Without any change, set down every record below.

#####

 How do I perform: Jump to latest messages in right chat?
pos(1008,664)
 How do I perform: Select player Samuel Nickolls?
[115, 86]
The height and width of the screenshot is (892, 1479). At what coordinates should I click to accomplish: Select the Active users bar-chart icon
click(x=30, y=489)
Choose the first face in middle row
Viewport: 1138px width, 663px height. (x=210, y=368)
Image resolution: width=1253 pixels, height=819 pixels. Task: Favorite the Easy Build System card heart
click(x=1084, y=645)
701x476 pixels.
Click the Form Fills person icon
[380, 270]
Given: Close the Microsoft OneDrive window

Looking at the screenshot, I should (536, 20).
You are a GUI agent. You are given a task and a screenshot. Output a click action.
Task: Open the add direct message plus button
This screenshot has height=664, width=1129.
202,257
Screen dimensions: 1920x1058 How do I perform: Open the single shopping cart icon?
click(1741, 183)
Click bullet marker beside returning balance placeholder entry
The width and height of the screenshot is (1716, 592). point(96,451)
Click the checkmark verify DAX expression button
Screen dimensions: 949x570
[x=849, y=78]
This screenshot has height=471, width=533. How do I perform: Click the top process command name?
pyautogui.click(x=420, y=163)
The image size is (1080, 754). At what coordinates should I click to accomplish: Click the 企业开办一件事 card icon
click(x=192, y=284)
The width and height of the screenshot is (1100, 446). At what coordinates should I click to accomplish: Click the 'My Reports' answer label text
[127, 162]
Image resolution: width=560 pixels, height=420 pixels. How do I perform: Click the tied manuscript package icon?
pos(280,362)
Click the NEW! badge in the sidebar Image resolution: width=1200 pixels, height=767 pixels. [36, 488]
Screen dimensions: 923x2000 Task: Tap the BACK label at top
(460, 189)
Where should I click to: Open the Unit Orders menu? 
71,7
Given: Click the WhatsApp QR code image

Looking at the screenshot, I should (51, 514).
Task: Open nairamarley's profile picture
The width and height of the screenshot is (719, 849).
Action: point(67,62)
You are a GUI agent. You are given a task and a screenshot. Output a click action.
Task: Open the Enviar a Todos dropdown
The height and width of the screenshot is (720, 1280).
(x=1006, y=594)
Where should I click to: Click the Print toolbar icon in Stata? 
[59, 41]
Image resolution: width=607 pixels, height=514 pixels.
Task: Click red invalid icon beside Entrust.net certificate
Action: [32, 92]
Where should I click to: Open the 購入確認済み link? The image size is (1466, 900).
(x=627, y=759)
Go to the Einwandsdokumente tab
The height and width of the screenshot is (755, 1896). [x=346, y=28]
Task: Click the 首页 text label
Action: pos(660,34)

#####

-- Exercise answer --
 How do I perform: Jump to latest messages in right chat?
pos(1008,664)
 How do I perform: Select player Samuel Nickolls?
[115, 86]
The height and width of the screenshot is (892, 1479). At what coordinates should I click to accomplish: Select the Active users bar-chart icon
click(x=30, y=489)
Choose the first face in middle row
Viewport: 1138px width, 663px height. (x=210, y=368)
Image resolution: width=1253 pixels, height=819 pixels. Task: Favorite the Easy Build System card heart
click(x=1084, y=645)
701x476 pixels.
Click the Form Fills person icon
[380, 270]
Given: Close the Microsoft OneDrive window

Looking at the screenshot, I should (536, 20).
You are a GUI agent. You are given a task and a screenshot. Output a click action.
Task: Open the add direct message plus button
This screenshot has height=664, width=1129.
202,257
Screen dimensions: 1920x1058 How do I perform: Open the single shopping cart icon?
click(1741, 183)
Click bullet marker beside returning balance placeholder entry
The width and height of the screenshot is (1716, 592). point(96,451)
Click the checkmark verify DAX expression button
Screen dimensions: 949x570
[x=849, y=78]
This screenshot has height=471, width=533. How do I perform: Click the top process command name?
pyautogui.click(x=420, y=163)
The image size is (1080, 754). At what coordinates should I click to accomplish: Click the 企业开办一件事 card icon
click(x=192, y=284)
The width and height of the screenshot is (1100, 446). At what coordinates should I click to accomplish: Click the 'My Reports' answer label text
[127, 162]
Image resolution: width=560 pixels, height=420 pixels. How do I perform: Click the tied manuscript package icon?
pos(280,362)
Click the NEW! badge in the sidebar Image resolution: width=1200 pixels, height=767 pixels. [36, 488]
Screen dimensions: 923x2000 Task: Tap the BACK label at top
(460, 189)
Where should I click to: Open the Unit Orders menu? 
71,7
Given: Click the WhatsApp QR code image

Looking at the screenshot, I should (51, 514).
Task: Open nairamarley's profile picture
The width and height of the screenshot is (719, 849).
Action: point(67,62)
You are a GUI agent. You are given a task and a screenshot. Output a click action.
Task: Open the Enviar a Todos dropdown
The height and width of the screenshot is (720, 1280).
(x=1006, y=594)
Where should I click to: Click the Print toolbar icon in Stata? 
[59, 41]
Image resolution: width=607 pixels, height=514 pixels.
Task: Click red invalid icon beside Entrust.net certificate
Action: [32, 92]
Where should I click to: Open the 購入確認済み link? The image size is (1466, 900).
(x=627, y=759)
Go to the Einwandsdokumente tab
The height and width of the screenshot is (755, 1896). [x=346, y=28]
Task: Click the 首页 text label
Action: pos(660,34)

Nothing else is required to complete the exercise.